治療・予防

A型肝炎、高齢者ほど重症化
ワクチン接種で予防を

 便から排出されたウイルスが食品や水などを媒介して口の中に入ることで感染が広がる「A型肝炎」。理由は分かっていないが、冬から春先にかけて患者が増える傾向があって、大人が感染すると重症化しやすい。国立感染症研究所(東京都新宿区)ウイルス第二部の石井孝司室長は「最大の予防法はワクチン接種です」と話す。
 ▽周期的に流行

A型肝炎ウイルス。大人が感染すると重症化も(国立感染症研究所の石井孝司室長提供)
 A型肝炎は衛生環境が悪い発展途上国に多く、日本でも戦前はまん延していた。現在の患者数は年間150人前後だが、周期的に流行し、2014年は400人を超える発生が報告された。
 感染源について石井室長は「カキやその他の魚介類に加えて、野菜や果物、水や肉類からの感染も報告されています」と説明する。
 子どもが感染しても症状は軽く、感染に気付かないこともある。

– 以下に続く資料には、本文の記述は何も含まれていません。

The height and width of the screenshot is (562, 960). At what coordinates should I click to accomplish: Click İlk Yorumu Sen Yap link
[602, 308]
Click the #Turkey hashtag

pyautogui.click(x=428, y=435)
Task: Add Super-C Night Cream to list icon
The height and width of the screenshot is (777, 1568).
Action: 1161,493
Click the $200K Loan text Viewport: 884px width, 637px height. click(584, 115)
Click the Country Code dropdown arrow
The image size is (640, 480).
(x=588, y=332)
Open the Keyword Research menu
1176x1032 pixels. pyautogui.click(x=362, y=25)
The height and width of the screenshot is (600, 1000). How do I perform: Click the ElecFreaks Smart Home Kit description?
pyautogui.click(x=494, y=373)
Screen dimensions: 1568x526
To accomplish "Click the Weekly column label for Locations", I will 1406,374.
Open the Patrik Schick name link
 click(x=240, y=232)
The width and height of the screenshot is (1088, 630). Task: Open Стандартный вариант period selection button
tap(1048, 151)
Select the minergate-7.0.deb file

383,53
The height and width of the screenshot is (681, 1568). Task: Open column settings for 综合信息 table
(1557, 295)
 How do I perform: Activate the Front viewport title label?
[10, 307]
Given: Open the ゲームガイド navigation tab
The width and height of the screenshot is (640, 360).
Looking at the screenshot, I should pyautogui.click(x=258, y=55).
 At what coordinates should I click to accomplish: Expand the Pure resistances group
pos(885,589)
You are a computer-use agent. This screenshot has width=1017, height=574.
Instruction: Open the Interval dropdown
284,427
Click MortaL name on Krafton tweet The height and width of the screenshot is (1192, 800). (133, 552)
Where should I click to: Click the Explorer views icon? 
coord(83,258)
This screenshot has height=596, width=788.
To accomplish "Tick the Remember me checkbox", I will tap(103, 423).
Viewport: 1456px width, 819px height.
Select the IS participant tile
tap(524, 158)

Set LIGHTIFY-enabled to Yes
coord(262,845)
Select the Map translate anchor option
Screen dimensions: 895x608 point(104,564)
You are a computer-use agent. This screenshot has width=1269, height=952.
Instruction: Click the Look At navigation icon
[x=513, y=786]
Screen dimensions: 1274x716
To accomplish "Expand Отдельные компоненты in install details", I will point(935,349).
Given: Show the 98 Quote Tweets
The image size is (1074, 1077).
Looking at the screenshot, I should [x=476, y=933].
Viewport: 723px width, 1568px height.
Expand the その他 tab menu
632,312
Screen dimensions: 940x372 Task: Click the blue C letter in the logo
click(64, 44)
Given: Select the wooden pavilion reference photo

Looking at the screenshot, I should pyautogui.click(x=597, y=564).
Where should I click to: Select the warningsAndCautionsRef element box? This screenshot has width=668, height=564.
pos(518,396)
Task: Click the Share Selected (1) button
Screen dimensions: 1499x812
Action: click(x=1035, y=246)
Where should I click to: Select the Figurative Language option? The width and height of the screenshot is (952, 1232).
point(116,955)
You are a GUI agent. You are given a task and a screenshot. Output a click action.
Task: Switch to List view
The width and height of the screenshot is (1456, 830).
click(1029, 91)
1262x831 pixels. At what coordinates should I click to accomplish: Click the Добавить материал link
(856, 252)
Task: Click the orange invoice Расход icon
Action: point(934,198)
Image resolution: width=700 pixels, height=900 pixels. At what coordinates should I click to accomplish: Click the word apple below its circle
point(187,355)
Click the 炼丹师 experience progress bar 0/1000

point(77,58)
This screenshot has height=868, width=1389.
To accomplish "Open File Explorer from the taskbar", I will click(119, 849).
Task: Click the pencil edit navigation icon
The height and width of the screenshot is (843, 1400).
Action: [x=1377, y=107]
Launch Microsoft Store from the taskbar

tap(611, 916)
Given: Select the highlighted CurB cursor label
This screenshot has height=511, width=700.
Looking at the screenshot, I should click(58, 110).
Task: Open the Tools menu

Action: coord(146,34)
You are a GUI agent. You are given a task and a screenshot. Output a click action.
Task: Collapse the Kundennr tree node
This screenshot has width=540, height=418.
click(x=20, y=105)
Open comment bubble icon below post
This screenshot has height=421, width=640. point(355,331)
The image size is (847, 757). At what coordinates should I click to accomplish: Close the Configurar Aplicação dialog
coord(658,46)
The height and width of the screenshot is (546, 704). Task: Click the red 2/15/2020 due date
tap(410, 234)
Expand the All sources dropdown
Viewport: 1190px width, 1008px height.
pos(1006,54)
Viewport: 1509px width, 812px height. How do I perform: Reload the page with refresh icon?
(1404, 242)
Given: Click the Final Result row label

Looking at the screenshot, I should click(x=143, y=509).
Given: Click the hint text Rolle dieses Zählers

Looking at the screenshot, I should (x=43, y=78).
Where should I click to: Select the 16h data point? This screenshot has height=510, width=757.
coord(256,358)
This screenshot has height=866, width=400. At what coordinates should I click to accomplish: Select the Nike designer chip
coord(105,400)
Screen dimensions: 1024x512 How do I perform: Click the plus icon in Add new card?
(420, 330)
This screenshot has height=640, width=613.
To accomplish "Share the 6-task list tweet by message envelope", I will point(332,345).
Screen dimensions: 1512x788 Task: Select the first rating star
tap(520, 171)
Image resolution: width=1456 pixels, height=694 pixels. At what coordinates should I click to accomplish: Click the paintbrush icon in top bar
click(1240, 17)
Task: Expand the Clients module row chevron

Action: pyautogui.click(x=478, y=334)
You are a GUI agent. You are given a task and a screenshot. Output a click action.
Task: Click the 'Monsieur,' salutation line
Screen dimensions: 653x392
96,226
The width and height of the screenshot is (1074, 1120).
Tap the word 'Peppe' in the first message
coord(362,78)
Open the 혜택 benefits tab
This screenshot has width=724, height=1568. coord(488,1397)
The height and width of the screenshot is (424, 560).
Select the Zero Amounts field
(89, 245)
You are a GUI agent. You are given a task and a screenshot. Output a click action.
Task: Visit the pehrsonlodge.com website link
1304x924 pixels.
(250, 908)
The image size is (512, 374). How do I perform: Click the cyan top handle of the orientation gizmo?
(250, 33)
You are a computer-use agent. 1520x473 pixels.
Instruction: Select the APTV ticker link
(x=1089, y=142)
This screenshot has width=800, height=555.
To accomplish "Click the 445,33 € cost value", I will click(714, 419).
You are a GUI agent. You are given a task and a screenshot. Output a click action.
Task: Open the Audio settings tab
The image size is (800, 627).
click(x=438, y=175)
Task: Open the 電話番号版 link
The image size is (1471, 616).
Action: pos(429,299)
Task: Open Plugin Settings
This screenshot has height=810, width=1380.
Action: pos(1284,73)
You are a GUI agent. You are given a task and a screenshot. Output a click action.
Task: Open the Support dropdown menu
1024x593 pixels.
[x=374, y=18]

ところが、大人の場合は90%以上に38度を超える発熱や食欲不振、強い倦怠(けんたい)感などが表れ、そのうち60%程度に黄疸(おうだん)が出る。高齢になるほど重症化しやすく、石井室長も「A型肝炎の致死率は0.1~0.3%ですが、50歳以上では1.8%にも達します」と注意を促す。